I can definitely empathize with you! I was in your position a few weeks ago; tomorrow is my second ultrasound and I'm freaking out. I won't relax until the baby is actually here-if I'm fortunate enough for that to happen.

I feel the same-too easy, there must be something wrong. It's so hard, but my dr. has told me to relax and I can't think like that! I love him for his reassurance...

Hoping for good news all around tomorrow!

myroseamongthorns.blogspot.com

Adrienne Judy said...

Good luck tomorrow. Hope you get the results you want. I will be thinking of you.

Chelley N said...

This is exactly how I felt when I got pregnant with Brenson on our first IUI after Brianna. I kept waiting and waiting for something to be "wrong" and it never happened. I'm hoping the same is true for you this cycle! Hang in there girl.

Brenna Boyd said...

I have been MIA and just saw the amazing news. I am so happy for you. We are TTC now and since it took over a year to have Ace I am hoping it doesn't take as long this time. Can't wait to hear how tomorrow goes.

juliane2004 said...

I predict a number of 722.

Carly said...

I'll be praying for a good number for you.

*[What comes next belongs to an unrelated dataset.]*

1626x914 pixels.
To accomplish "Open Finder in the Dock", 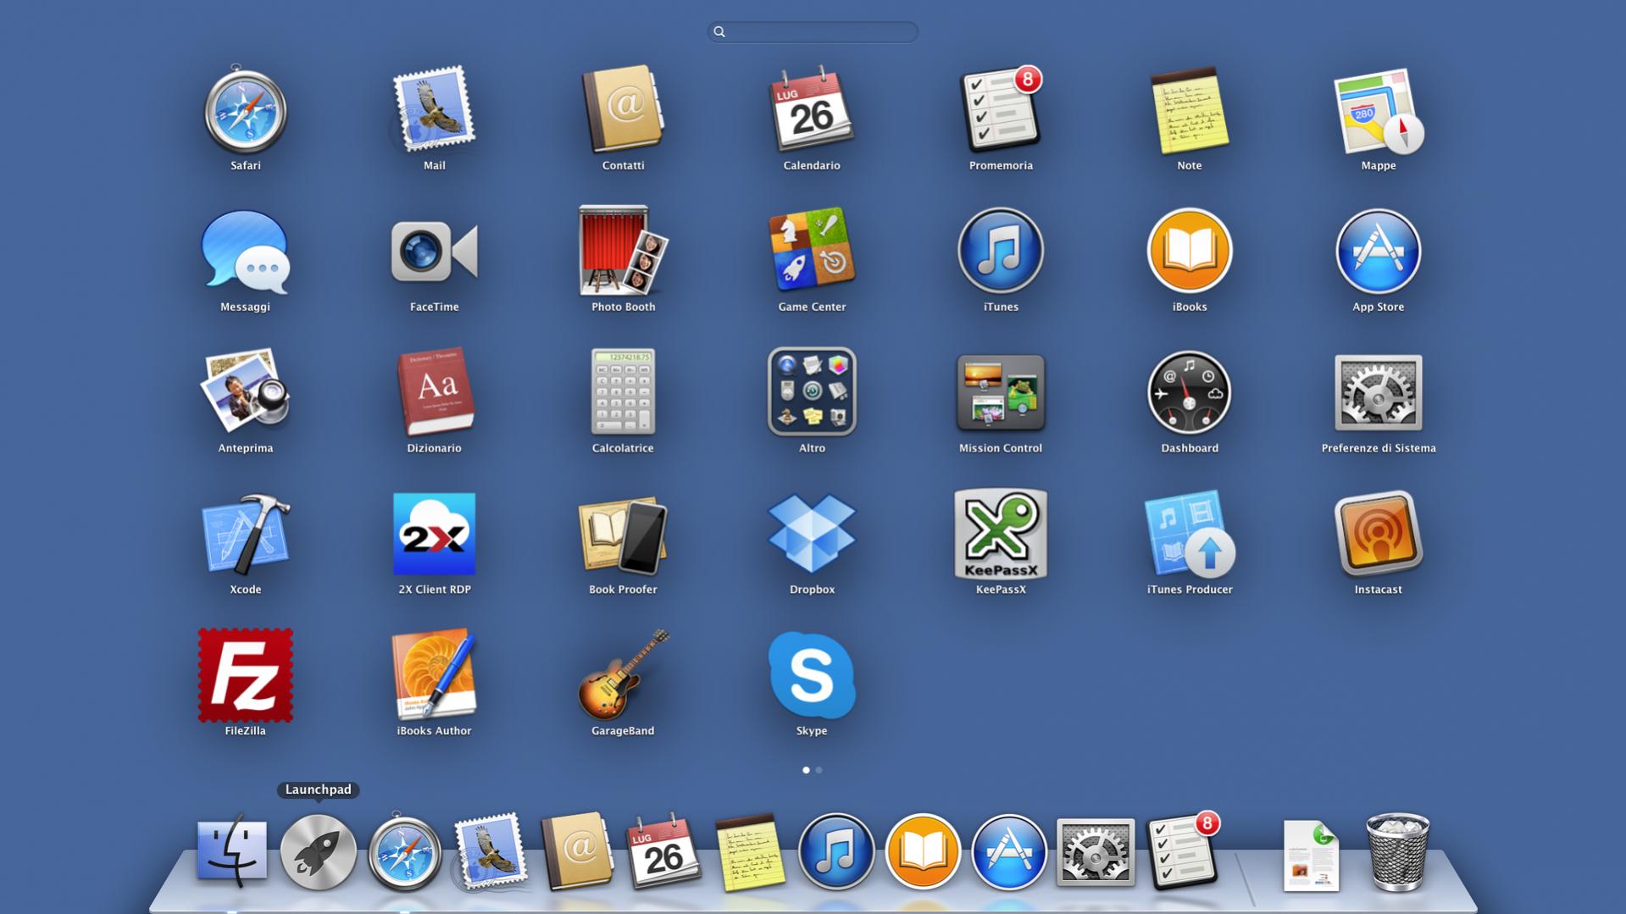I will (x=231, y=851).
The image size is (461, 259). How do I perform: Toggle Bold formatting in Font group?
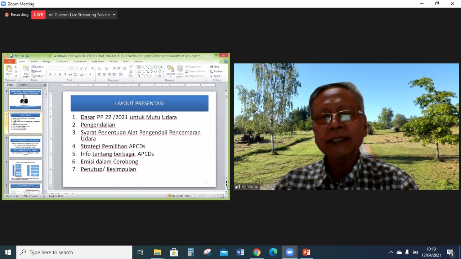pyautogui.click(x=50, y=75)
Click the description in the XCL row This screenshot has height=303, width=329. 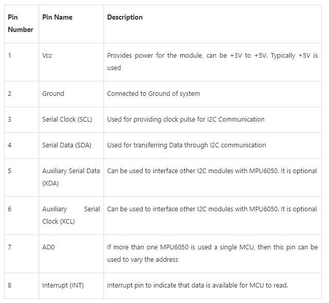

I think this one will be fine. I think after all the waiting and heartache you're due to have an 'easy ride'.

Amy said...

praying for you. thank you for sharing your journey with all of us xxx

Anna & Kirby said...

You're too funny! Seriously though, prayers for you today.

Marianne said...

Oh my fingers are crossed for you! I bet your beta is a good 600-700 ~~ it just looks like it is going so well so far! I hope time flies!!!!

Jen said...

sending so many positive thoughts your way!

Jen said...

and PS: it's time for you to have an "easy" ride:)

Hallie said...

Hi Erin~I dont' think I've ever left a comment before and I've been reading your blog for a few months. I just wanted to say Hi and let you know that I will be thinking and praying for you :)

Melissa said...

Sending positive thoughts your way! Hope the afternoon goes fast!!